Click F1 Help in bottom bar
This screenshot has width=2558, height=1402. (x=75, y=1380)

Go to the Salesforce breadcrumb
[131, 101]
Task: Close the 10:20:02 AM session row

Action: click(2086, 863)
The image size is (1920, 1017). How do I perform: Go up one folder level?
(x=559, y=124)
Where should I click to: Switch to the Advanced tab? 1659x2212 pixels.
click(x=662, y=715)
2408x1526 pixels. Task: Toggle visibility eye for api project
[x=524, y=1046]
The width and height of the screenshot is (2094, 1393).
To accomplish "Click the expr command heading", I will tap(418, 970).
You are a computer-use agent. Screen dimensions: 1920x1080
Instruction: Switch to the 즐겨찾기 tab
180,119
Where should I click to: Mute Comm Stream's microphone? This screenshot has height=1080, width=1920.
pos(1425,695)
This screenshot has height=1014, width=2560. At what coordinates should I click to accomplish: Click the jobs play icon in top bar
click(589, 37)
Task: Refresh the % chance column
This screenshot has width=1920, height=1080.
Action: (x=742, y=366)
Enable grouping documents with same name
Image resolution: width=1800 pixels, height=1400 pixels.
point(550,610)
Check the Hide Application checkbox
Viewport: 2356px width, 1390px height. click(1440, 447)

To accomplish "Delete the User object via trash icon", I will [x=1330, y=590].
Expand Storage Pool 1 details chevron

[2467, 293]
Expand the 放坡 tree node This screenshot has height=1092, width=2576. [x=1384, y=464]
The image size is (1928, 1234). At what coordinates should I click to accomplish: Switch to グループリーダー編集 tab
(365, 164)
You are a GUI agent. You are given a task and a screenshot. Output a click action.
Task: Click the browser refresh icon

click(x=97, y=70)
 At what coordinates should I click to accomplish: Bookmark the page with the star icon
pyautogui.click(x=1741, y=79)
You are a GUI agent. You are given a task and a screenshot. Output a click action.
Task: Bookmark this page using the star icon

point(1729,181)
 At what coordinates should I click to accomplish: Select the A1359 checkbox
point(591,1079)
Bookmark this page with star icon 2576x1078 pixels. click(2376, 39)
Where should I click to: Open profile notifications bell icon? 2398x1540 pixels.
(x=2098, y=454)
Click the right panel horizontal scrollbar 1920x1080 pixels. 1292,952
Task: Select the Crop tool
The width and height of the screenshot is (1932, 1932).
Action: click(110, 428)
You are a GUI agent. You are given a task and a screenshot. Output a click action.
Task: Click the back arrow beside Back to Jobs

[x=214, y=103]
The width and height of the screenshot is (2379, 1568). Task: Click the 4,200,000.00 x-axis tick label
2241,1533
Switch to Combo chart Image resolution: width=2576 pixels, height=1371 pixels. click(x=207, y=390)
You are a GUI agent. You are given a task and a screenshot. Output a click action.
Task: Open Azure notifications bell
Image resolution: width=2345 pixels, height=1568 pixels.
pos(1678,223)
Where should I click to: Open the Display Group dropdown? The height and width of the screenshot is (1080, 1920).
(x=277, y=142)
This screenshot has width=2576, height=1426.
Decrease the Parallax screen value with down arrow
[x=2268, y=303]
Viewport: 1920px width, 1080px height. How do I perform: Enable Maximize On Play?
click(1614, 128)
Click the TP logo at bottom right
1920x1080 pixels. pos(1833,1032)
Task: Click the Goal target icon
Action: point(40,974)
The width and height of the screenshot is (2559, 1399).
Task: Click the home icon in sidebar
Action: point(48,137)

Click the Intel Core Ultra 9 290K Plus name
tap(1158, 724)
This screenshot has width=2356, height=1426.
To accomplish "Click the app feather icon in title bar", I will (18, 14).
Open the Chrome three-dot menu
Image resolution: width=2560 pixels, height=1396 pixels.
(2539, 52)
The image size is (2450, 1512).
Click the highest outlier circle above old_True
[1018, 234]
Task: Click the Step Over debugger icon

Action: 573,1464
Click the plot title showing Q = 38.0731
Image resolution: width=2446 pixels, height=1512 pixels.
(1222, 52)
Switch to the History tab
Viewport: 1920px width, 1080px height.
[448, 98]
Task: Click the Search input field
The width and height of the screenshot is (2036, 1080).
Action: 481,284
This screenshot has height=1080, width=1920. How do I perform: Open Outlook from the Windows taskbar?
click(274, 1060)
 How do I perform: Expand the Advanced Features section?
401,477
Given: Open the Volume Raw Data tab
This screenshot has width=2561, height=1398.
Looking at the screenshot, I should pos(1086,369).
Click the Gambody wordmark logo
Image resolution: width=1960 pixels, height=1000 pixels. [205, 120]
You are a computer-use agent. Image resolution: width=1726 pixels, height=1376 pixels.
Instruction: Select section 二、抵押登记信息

Assigned task
Each line of the data above that contains the string "computer" should be counted; give only the total.

The completed task
2